Volgens mij heeft dat ook te maken met de veranderde tijdgeest. Per slot van rekening zijn er door de stadsvernieuwing veel nieuwe jonge gezinnen in onze buurt komen wonen. Dat is ook altijd de bedoeling geweest. Maar wij ouderen hebben ons te weinig voorbereid op de veranderingen in de sfeer van de buurt die daarvan het gevolg zijn. Maar ik wil nog iets anders aanroeren. Wat me soms is tegengevallen is de wijze waarop er gekankerd werd tegen de bouwvakkers die hier aan het werk waren. We weten toch allemaal dat het een zware klus is en niet altijd even dankbaar om van een oud huis toch weer een bruikbare eigentijdse woning te maken. En toch werden die werklui, wel of niet terecht, daar wil ik het nu niet over hebben, regelmatig uitgescholden voor stomme prutsers door de beste stuurlui van langs de kant. Kijk, daar heb ik me toch ook dikwijls aan geërgerd. Schrijf dat maar gerust op.”
“Ik denk dat ik onderhand voldoende stof heb voor mijn verhaal,” nam zijn gast het woord van hem over.
“Tot slot wil ik U echter nog vragen, hoe U persoonlijk tegen dit gebeuren aangekeken heeft en wat het einde daarvan voor U betekent ?”
“Tja … verdorie … daar stelt U me alweer zo’n heel moeilijke vraag.
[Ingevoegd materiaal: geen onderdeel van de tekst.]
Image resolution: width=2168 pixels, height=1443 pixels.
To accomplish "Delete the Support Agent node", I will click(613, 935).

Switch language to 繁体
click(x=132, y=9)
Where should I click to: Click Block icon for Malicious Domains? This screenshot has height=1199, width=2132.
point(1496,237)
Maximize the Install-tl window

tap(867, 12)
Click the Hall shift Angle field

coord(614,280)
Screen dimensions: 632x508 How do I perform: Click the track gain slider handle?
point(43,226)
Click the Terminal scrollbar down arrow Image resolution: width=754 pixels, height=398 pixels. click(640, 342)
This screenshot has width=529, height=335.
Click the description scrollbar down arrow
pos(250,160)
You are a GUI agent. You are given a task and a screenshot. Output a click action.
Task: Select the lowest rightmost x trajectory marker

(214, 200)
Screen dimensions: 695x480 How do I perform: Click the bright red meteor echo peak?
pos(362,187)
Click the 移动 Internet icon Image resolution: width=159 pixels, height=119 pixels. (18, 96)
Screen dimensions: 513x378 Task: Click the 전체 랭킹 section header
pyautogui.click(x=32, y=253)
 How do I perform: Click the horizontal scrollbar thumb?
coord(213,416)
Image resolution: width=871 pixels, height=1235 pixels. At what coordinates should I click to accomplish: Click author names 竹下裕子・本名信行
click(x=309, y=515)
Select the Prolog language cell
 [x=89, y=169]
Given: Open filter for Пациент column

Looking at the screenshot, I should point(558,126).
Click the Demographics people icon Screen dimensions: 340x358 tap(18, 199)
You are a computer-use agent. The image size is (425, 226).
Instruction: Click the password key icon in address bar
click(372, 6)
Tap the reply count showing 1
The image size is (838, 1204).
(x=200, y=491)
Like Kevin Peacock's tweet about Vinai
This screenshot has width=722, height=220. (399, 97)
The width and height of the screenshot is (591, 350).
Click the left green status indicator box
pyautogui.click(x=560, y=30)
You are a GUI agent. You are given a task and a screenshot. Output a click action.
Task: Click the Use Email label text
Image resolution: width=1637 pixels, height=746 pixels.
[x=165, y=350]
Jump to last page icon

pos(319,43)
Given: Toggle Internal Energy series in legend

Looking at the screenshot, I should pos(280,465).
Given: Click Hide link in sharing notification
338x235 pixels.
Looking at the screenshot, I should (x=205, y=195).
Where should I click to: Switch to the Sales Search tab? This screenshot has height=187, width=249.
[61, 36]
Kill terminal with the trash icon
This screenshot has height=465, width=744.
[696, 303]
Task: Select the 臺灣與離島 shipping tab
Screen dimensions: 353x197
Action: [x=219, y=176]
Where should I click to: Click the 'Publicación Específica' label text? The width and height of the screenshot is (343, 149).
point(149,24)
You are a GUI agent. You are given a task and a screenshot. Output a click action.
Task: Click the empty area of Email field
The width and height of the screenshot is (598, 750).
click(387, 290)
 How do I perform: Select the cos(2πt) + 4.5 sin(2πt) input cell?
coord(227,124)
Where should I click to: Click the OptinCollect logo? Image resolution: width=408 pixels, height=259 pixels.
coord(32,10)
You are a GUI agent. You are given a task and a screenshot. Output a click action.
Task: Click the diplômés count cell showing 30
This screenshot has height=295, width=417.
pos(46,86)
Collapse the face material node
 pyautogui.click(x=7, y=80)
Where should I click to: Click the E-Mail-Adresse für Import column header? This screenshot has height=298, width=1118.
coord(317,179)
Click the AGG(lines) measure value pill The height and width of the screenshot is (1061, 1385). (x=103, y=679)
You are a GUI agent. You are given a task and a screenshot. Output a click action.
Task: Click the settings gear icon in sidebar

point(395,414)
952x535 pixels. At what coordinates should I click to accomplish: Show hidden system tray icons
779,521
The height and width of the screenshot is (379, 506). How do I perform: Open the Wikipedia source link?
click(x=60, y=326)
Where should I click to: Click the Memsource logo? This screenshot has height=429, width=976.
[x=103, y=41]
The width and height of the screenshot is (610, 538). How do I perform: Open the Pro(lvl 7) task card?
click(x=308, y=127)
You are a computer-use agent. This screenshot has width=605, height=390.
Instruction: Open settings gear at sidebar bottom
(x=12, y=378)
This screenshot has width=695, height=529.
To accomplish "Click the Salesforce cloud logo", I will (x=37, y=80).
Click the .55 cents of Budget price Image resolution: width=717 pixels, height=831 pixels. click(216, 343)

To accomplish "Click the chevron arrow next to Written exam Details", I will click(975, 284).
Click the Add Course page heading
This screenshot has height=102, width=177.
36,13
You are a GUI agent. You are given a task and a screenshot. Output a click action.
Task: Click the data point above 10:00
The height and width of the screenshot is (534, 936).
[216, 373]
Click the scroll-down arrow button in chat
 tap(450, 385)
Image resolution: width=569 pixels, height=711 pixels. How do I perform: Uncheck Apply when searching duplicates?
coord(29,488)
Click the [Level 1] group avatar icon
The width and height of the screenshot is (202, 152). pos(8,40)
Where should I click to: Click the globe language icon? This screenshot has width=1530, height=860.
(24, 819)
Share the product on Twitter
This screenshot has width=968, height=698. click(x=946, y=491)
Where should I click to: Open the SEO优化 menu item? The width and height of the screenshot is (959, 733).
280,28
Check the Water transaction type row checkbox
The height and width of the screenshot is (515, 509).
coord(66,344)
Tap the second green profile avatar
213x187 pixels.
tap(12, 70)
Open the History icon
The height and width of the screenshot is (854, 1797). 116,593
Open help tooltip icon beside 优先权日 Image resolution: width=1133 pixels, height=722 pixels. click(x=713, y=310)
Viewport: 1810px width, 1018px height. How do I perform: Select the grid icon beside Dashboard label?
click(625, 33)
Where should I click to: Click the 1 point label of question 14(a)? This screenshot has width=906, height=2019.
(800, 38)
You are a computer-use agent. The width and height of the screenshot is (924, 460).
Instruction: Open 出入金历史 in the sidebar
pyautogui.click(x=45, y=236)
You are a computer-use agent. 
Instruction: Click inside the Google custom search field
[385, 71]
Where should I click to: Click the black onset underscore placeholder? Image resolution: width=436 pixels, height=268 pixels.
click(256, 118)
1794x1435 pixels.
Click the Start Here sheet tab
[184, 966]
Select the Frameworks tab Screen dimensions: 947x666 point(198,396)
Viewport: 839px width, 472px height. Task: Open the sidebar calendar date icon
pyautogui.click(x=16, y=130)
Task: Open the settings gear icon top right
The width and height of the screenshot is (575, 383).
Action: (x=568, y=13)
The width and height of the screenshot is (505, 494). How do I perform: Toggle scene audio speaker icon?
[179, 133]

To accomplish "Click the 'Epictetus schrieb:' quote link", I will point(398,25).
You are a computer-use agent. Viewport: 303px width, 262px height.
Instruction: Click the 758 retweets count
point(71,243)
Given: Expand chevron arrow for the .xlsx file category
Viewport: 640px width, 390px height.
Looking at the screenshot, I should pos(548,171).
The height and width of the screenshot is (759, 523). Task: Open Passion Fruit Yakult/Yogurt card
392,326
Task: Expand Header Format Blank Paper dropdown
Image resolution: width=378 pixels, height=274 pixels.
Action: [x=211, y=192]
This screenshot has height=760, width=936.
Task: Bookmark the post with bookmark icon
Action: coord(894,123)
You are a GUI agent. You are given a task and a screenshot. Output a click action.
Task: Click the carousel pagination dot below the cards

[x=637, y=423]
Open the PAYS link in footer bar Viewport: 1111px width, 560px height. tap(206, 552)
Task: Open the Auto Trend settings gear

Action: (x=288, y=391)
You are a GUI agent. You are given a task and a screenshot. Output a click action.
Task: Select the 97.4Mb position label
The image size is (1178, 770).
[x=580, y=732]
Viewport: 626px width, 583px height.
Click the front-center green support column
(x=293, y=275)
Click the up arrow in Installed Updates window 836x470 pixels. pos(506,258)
Ik geloof dat U daarvoor doorgeleerd hebt.”
“Nou, dat ook weer niet direct. U komt er vast en zeker uit,” moedigde zij hem vriendelijk glimlachend aan.
“Het is eerlijk waar mijn allerlaatste vraag. Daarna bent U van mij verlost.”
“Goed, ik wil daar kort in zijn. Ik weet dat heel veel buurtbewoners het erg moeilijk gehad hebben met die stadsvernieuwing. Ze heeft hen veel inspanningen, geld, zorgen en vooral veel emoties gekost. Ze heeft hun hele levenswijze als het ware op de kop gezet, maar desondanks heb ik het…”
Even aarzelde Bèrke of hij door zou gaan, maar besloot toch om zijn zin af te maken.
“… Heb ik het een heel interessante periode uit mijn leven gevonden. En ik weet zeker dat dit ook voor de geschiedenis van de buurt als zodanig geldt. Er gebeurde hier van alles. Steeds was er wel iets om over te praten of naar te gaan kijken. De bewoners kwamen samen, overlegden met elkaar en bepaalden zodoende de toekomst van de buurt mee. Dat is toch uniek! Ik heb dat een geweldige ervaring gevonden. Daar heb ik van genoten als van één groot avontuur. En dat is nu voorbij.
Met de uitgave van dit boekje wordt daar nu een laatste definitieve streep onder gezet. En dat vind ik eerlijk gezegd spijtig. Want daarmee is ook een einde gekomen aan mijn avonturen.”